The Western Australian Museum’s history reflects and documents the State’s rich and diverse natural and cultural heritage. Established in 1891 in the old Perth gaol, it was known as the Geological Museum and its collections were geological, ethnological and biological. In 1897, it officially became the Western Australian Museum and Art Gallery.
During 1959, the botanical collection was transferred to the new Herbarium and the Museum and the Art Gallery became separate institutions.

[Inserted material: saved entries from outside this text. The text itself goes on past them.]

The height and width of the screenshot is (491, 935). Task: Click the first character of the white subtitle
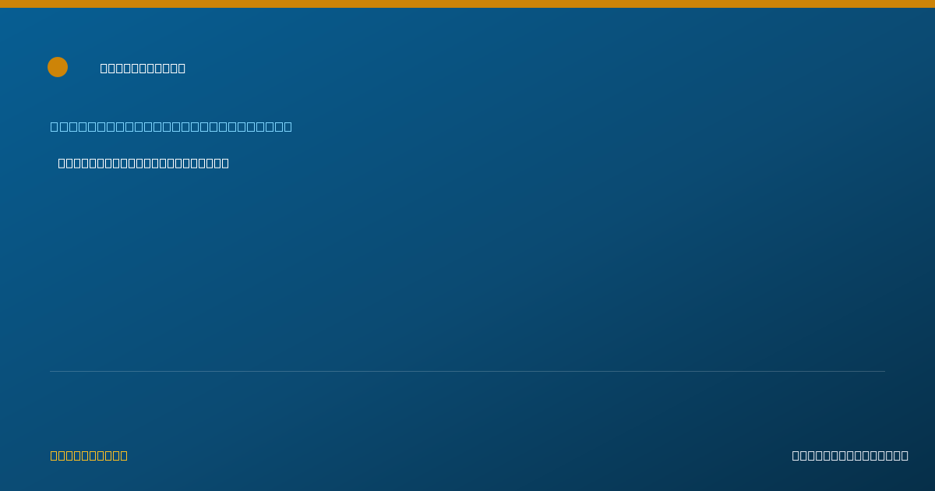(x=62, y=163)
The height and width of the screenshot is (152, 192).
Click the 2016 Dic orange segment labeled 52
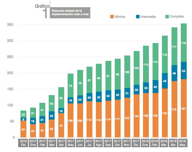23,129
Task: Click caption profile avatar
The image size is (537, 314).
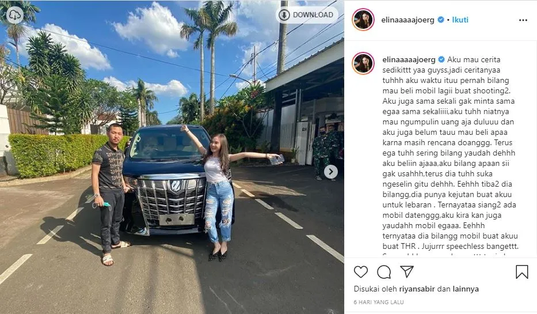Action: coord(363,63)
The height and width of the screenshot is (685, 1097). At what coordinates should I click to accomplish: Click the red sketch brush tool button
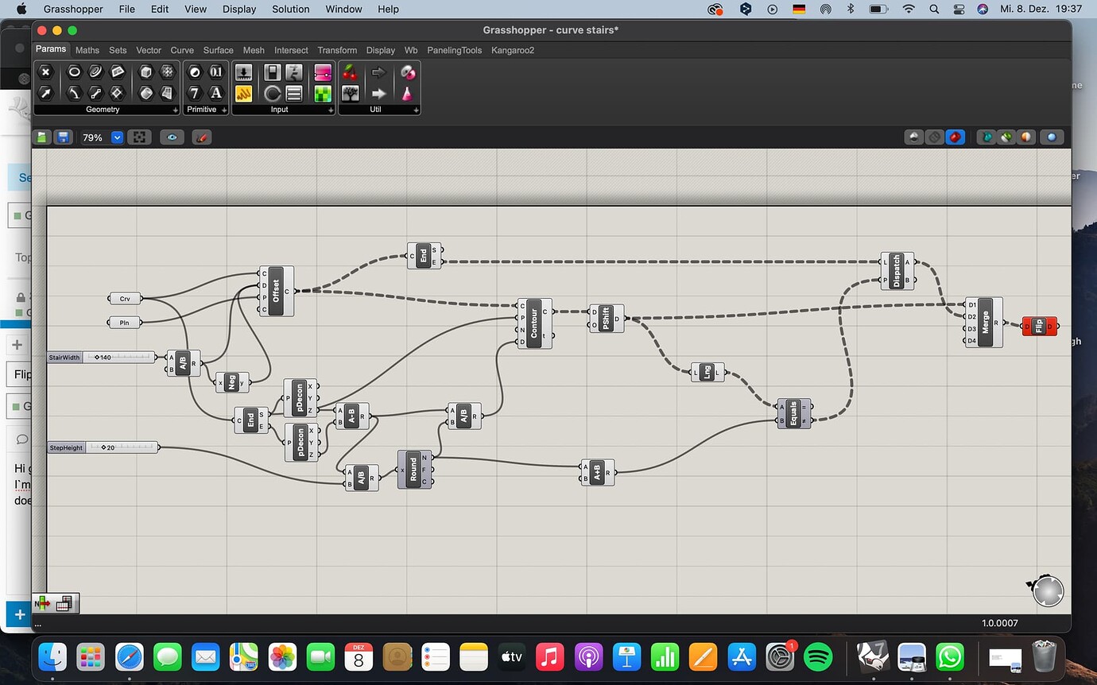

The Museum focused its collecting and research interests in the areas of natural sciences, anthropology, archaeology and the State’s history.
Over the 1960s and 1970s, it also began to work in the emerging areas of historic shipwrecks and Aboriginal site management.
The Western Australian Museum comprises six public sites, a collection and research centre, and houses more than 4.5 million objects from rare fossils to the iconic racing yacht Australia II. The Museum also manages 200 shipwreck sites of the 1500 known to be located off the WA coast, and manages eight Aboriginal land reserves.
The WA Museum site in Perth was closed in 2016 to make way for a new museum which opened in the Perth Cultural Centre in November 2020. It is now known as WA Museum Boola Bardip.
In 2021, WA Museum Boola Bardip won awards for gallery fit out; interpretation, learning and audience engagement; and for research project 'Sharing Stories' at the Museums and Galleries National Awards.